本发明实现了一种基于运动发酵单胞菌內源CRISPR-Cas系统的基因组编辑方法及其应用,具体如下各实施例所示。
实施例1运动发酵单胞菌內源CRISPR-Cas基因组编辑系统的构建
(1)运动发酵单胞菌基因组编码的CRISPR-Cas系统组学分析
本发明开展的前提是研究菌株需自身编码CRISPR-Cas系统,且具有DNA剪切活性,这就要求宿主基因组编码CRISPR簇和完整的Cas蛋白体系。
以运动发酵单胞菌Z.mobilis 4为模式菌株,对Z.mobilis 4测序数据进行了分析,结果显示,该菌株基因组编码4个CRISPR结构序列,根据其在基因组的排列顺序,我们将其依次命名为CRISPR1-CRISPR4,见图1。

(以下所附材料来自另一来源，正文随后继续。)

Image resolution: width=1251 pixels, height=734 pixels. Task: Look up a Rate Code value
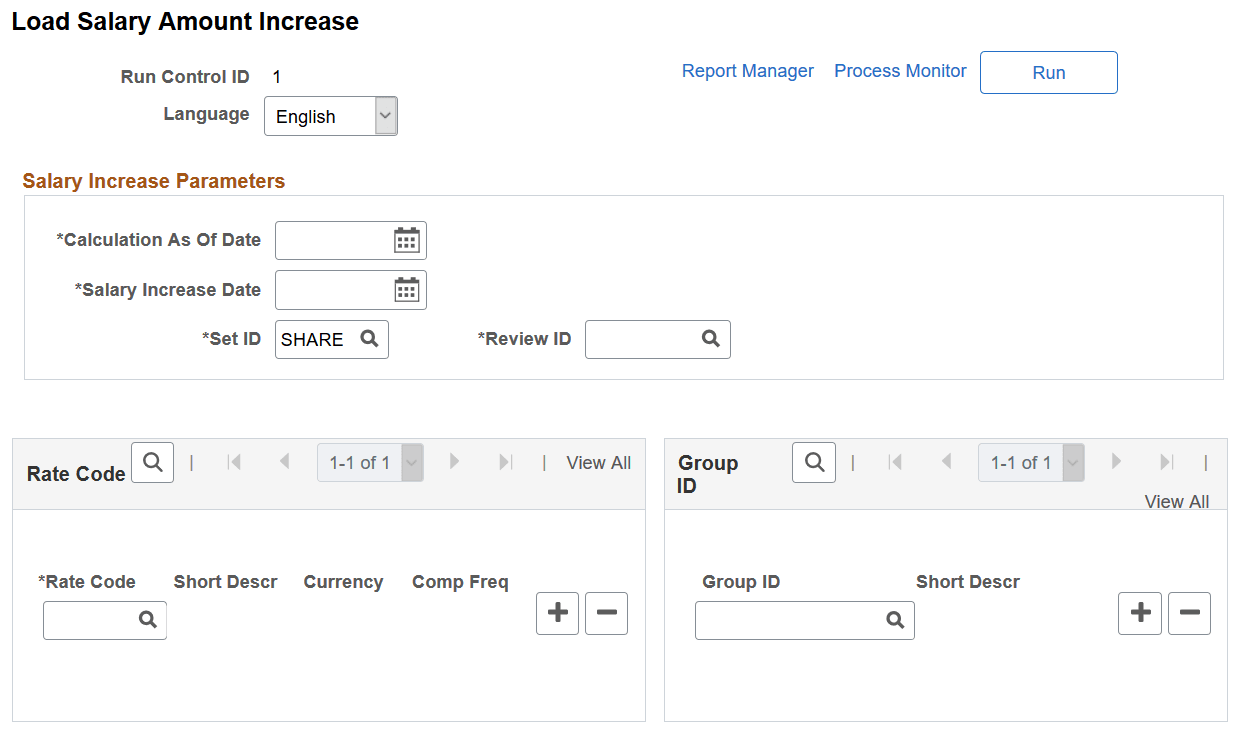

CRISPR1占据基因组113,783-114,170区域,包含7个repeat序列;CRISPR2占据1,244,355-1,245,866区域,包含9个repeat序列;CRISPR3占据1,598,754-1,599,144区域,包含7个repeat序列。CRISPR4由2个repeat和1个spacer组成,占据1,595,315-1,599,403区域。CRISPR2-4位于同一条链,而CRISPR1位于互补链上。这些CRISPR结构中repeat均为保守的28bp序列,spacer长度为32或33bp,其中32bp占70%。该基因组还编码一个cas基因簇,包括cas1,cas3,csy1,csy2,csy3和csy4基因,其中cas1,cas3形成一个操纵子,而所有csy基因以一个操纵子形式排列。上述结果中cas3基因是一个cas2和cas3基因的融合形式,是I-F型CRISPR-Cas系统的一个标志性特征。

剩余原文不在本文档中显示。